## [WORK REQUEST]
All of the lines below are to be transcribed faithfully, with pictures excluded from the copy.

(Saved entries)
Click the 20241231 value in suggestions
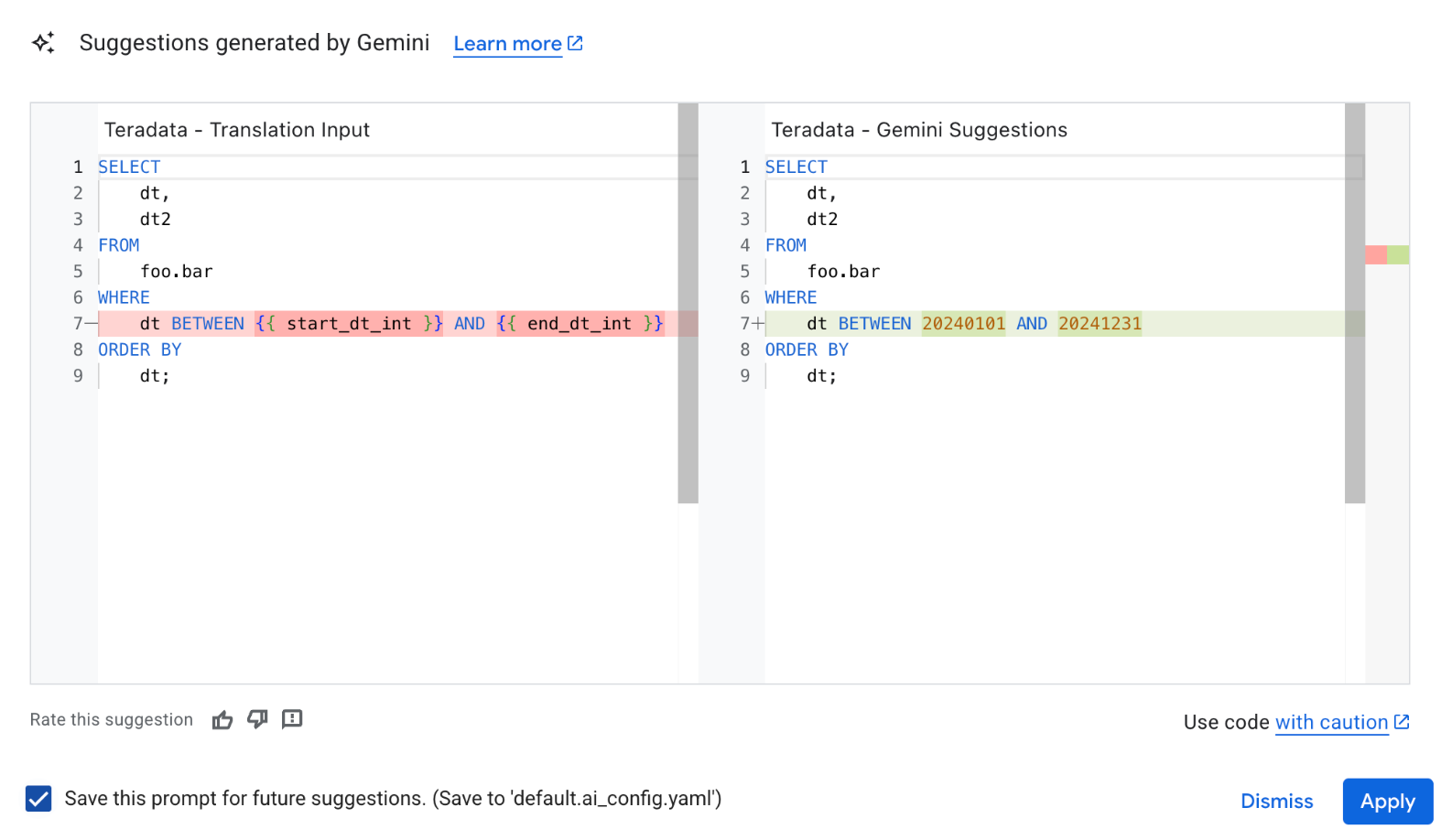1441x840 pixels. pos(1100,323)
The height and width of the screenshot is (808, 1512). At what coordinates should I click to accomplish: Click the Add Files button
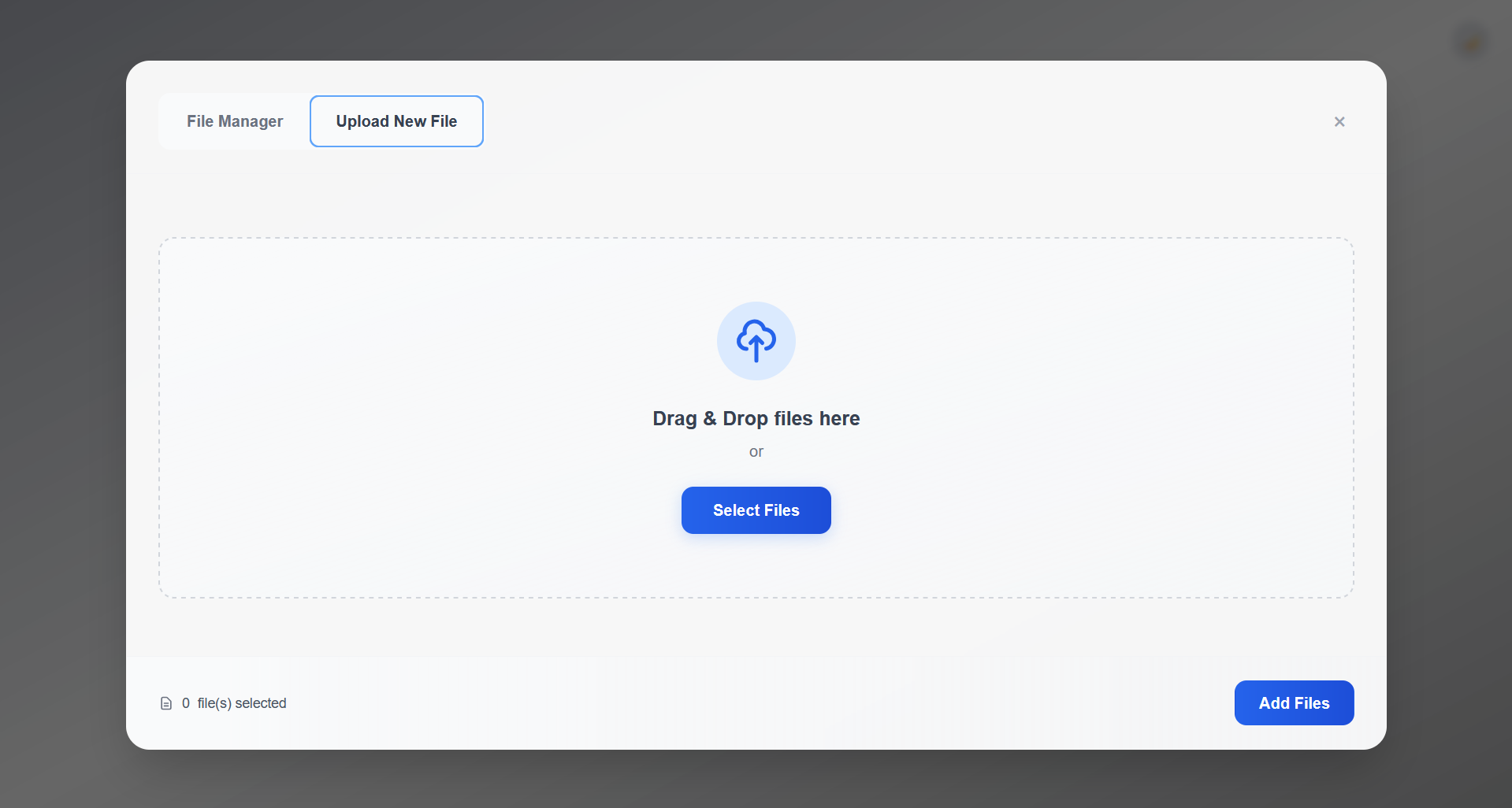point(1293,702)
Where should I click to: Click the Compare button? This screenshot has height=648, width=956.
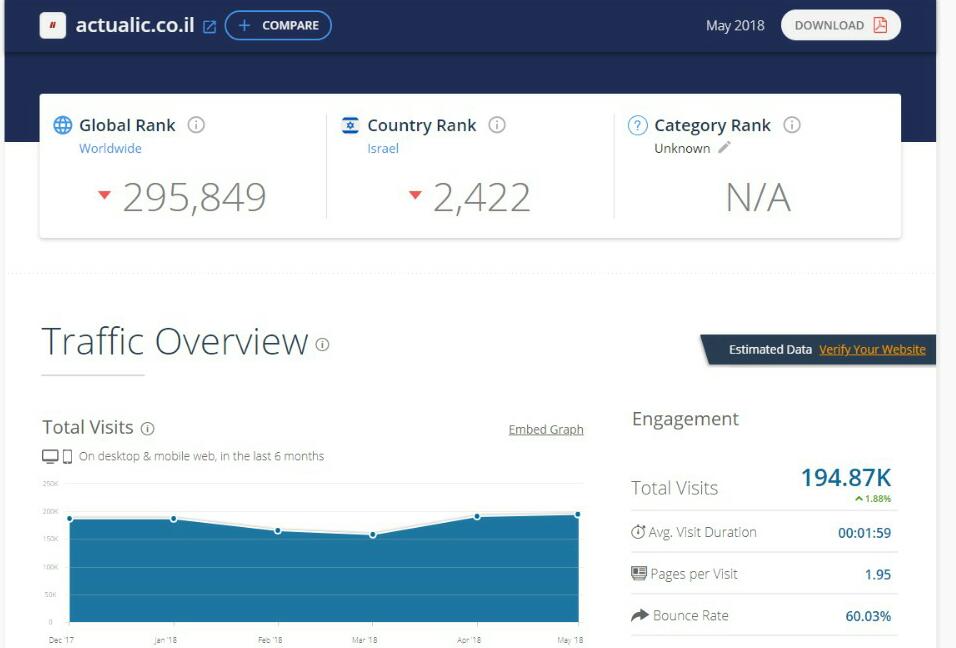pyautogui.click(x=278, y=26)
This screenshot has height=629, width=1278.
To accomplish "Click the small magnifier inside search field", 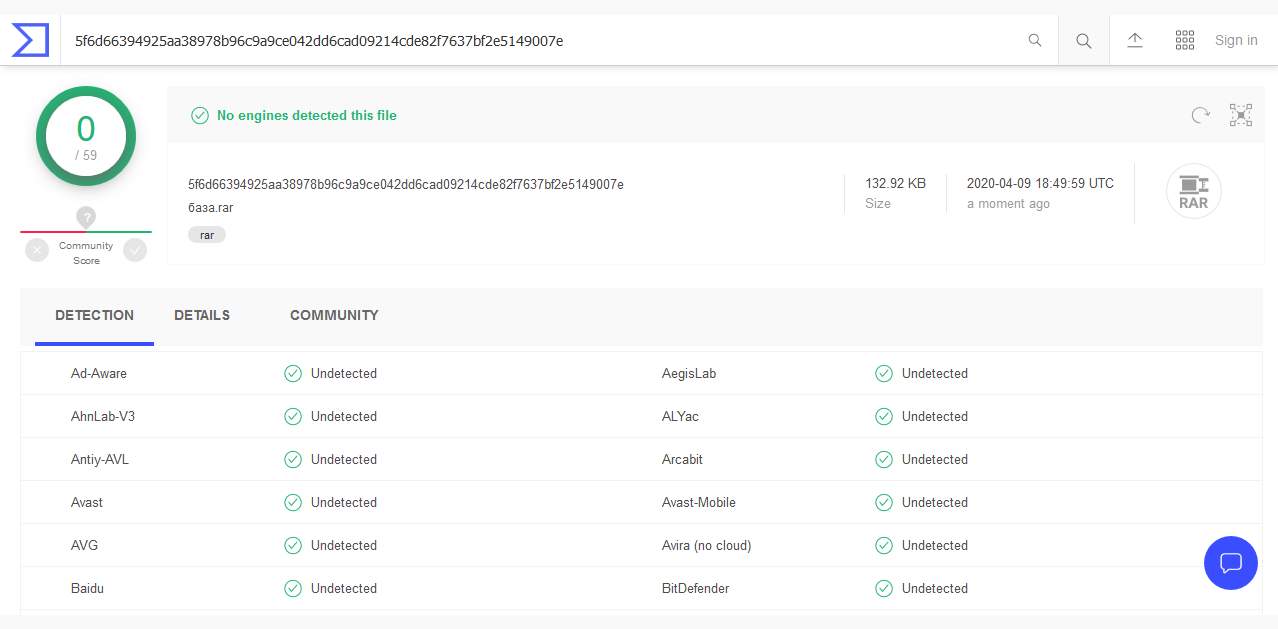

## [REPLY]
Click the 20241231 value in suggestions
1441x840 pixels. pos(1100,323)
The height and width of the screenshot is (808, 1512). At what coordinates should I click to accomplish: Click the Add Files button
point(1293,702)
Where should I click to: Click the Compare button? This screenshot has height=648, width=956.
pyautogui.click(x=278, y=26)
This screenshot has height=629, width=1278.
To accomplish "Click the small magnifier inside search field", 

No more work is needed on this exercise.